Segment Start: Input records

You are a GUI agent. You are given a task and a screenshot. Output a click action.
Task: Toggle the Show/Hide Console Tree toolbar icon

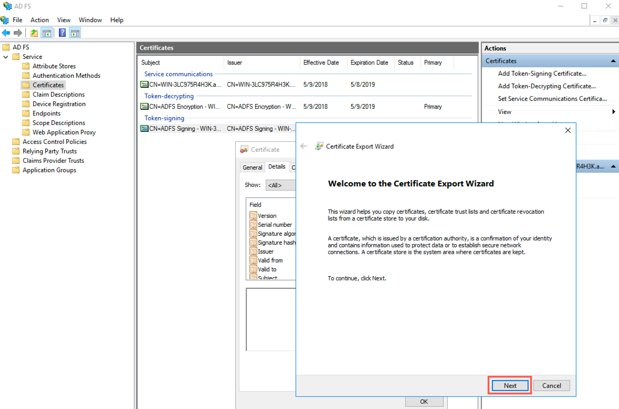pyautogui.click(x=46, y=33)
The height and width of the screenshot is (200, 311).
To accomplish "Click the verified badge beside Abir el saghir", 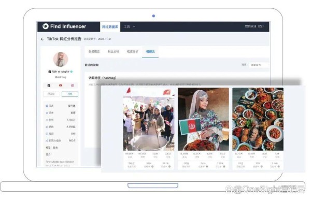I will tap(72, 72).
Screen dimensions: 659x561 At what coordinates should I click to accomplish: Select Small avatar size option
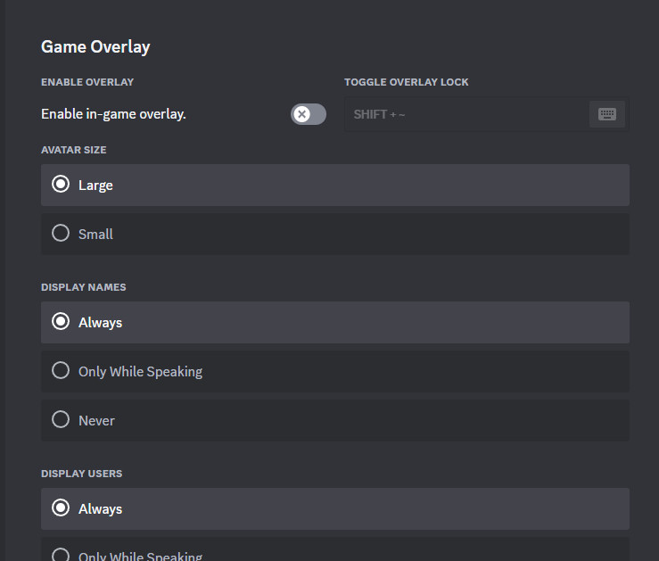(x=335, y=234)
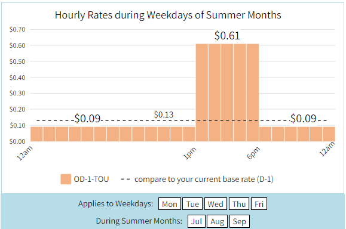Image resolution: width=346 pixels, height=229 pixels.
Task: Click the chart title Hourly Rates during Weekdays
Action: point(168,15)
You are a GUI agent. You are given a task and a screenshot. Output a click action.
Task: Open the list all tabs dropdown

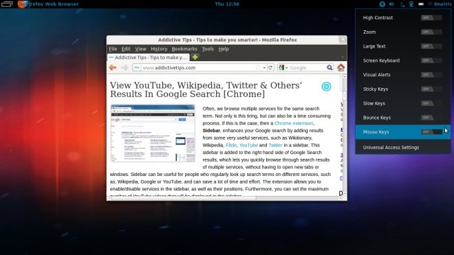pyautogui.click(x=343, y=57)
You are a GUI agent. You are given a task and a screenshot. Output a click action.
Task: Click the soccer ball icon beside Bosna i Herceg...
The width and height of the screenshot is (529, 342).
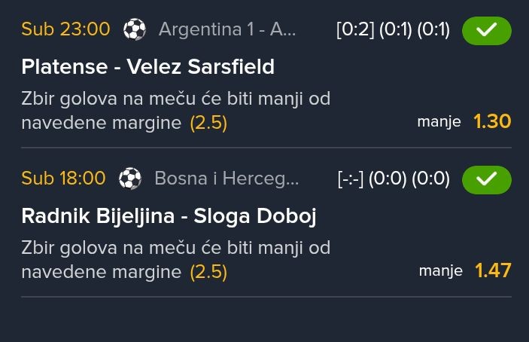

Segment End: Input records
Segment Start: Input records

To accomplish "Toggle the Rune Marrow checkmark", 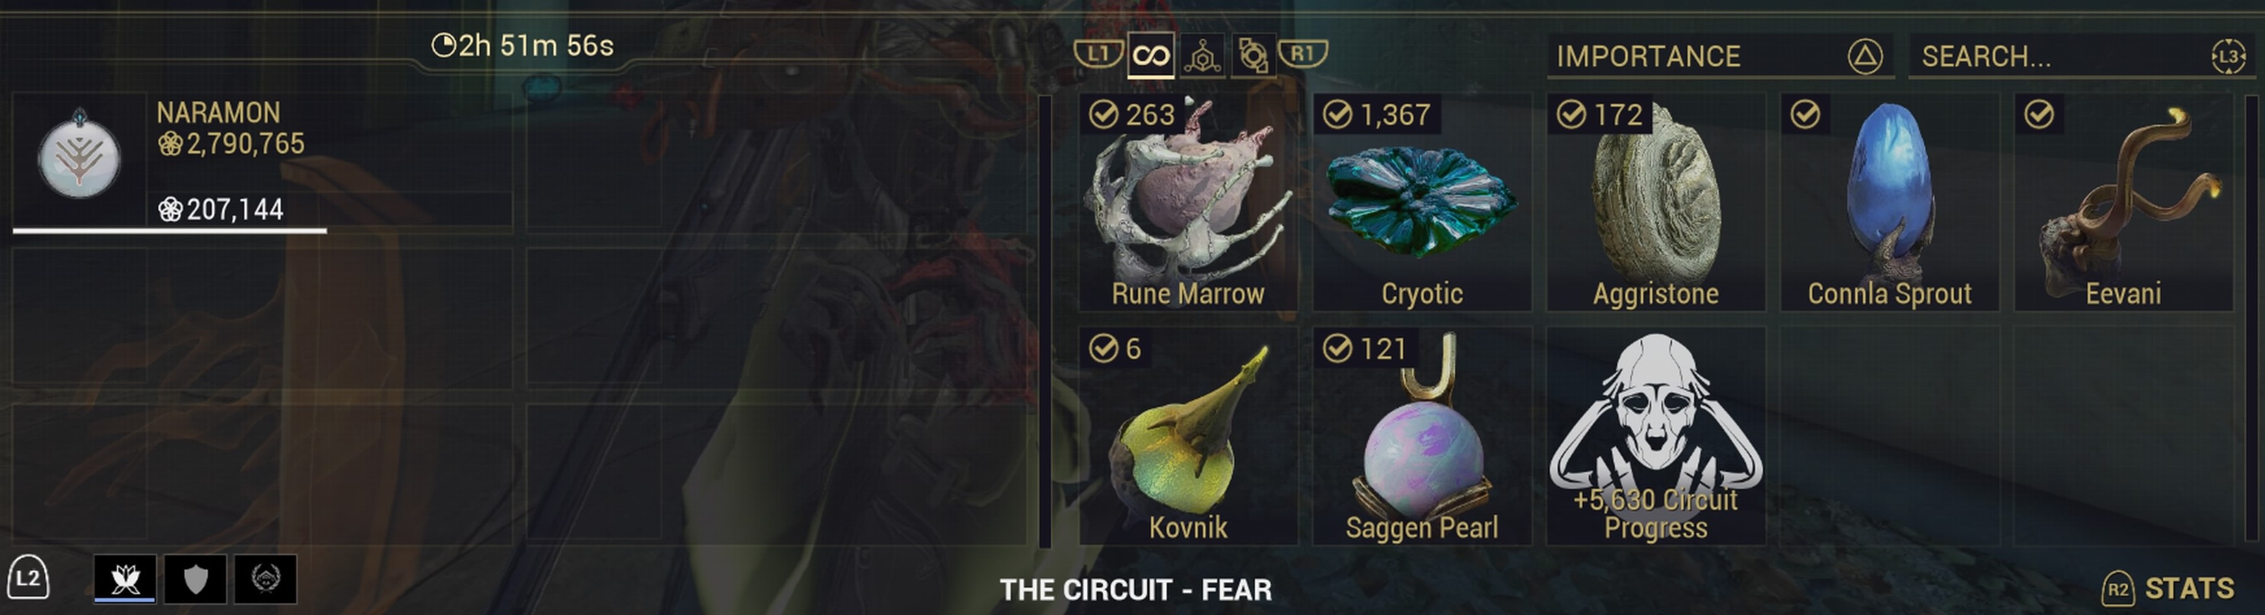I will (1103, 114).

Segment End: Input records
Segment Start: Input records

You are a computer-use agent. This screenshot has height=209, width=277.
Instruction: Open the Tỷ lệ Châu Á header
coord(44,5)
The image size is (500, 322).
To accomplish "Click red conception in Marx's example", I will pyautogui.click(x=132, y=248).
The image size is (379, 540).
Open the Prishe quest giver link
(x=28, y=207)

Segment End: Input records

About this task >>
Lines wanted from the entries above: the one with "Task: Open the list all tabs dropdown", the one with "The width and", and all lines between. Please copy them exactly, without the pictures and without anything else.

Result >>
Task: Open the list all tabs dropdown

pyautogui.click(x=343, y=57)
You are a GUI agent. You are given a task and a screenshot. Output a click action.
Task: Click the soccer ball icon beside Bosna i Herceg...
The width and height of the screenshot is (529, 342).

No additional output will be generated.